[YOUR ASSIGNMENT]: Restate the full set of records exactly, word for word.
╭──
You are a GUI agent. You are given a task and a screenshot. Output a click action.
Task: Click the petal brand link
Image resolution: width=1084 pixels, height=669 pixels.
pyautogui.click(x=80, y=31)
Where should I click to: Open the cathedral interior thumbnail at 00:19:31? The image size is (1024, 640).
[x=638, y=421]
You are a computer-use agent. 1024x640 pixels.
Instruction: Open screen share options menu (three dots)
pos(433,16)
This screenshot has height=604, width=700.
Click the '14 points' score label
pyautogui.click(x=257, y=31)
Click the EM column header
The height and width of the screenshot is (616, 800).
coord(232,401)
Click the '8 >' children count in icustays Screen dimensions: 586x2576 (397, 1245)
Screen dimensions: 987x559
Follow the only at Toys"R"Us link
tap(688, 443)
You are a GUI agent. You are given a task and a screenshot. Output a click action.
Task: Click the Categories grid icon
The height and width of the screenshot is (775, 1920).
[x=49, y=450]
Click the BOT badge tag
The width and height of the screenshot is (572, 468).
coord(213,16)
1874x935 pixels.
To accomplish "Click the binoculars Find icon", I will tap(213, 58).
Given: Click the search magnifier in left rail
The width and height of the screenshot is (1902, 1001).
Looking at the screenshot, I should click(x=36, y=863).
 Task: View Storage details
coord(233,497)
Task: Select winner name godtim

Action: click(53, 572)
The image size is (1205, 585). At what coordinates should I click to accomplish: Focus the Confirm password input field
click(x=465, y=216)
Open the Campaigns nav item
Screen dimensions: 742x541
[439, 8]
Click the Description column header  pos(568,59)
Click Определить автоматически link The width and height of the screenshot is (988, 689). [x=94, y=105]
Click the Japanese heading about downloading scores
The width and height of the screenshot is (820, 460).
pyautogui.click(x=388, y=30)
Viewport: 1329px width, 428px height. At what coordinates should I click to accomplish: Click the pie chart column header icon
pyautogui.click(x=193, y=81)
╰──
[WRITTEN SOLUTION]:
You are a GUI agent. You are given a task and a screenshot. Output a click action.
Task: Click the petal brand link
Image resolution: width=1084 pixels, height=669 pixels.
pyautogui.click(x=80, y=31)
Where should I click to: Open the cathedral interior thumbnail at 00:19:31? The image size is (1024, 640).
[x=638, y=421]
You are a computer-use agent. 1024x640 pixels.
Instruction: Open screen share options menu (three dots)
pos(433,16)
This screenshot has height=604, width=700.
Click the '14 points' score label
pyautogui.click(x=257, y=31)
Click the EM column header
The height and width of the screenshot is (616, 800).
coord(232,401)
Click the '8 >' children count in icustays Screen dimensions: 586x2576 (397, 1245)
Screen dimensions: 987x559
Follow the only at Toys"R"Us link
tap(688, 443)
You are a GUI agent. You are given a task and a screenshot. Output a click action.
Task: Click the Categories grid icon
The height and width of the screenshot is (775, 1920).
[x=49, y=450]
Click the BOT badge tag
The width and height of the screenshot is (572, 468).
coord(213,16)
1874x935 pixels.
To accomplish "Click the binoculars Find icon", I will tap(213, 58).
Given: Click the search magnifier in left rail
The width and height of the screenshot is (1902, 1001).
Looking at the screenshot, I should click(x=36, y=863).
 Task: View Storage details
coord(233,497)
Task: Select winner name godtim

Action: click(53, 572)
The image size is (1205, 585). At what coordinates should I click to accomplish: Focus the Confirm password input field
click(x=465, y=216)
Open the Campaigns nav item
Screen dimensions: 742x541
[439, 8]
Click the Description column header  pos(568,59)
Click Определить автоматически link The width and height of the screenshot is (988, 689). [x=94, y=105]
Click the Japanese heading about downloading scores
The width and height of the screenshot is (820, 460).
pyautogui.click(x=388, y=30)
Viewport: 1329px width, 428px height. At what coordinates should I click to accomplish: Click the pie chart column header icon
pyautogui.click(x=193, y=81)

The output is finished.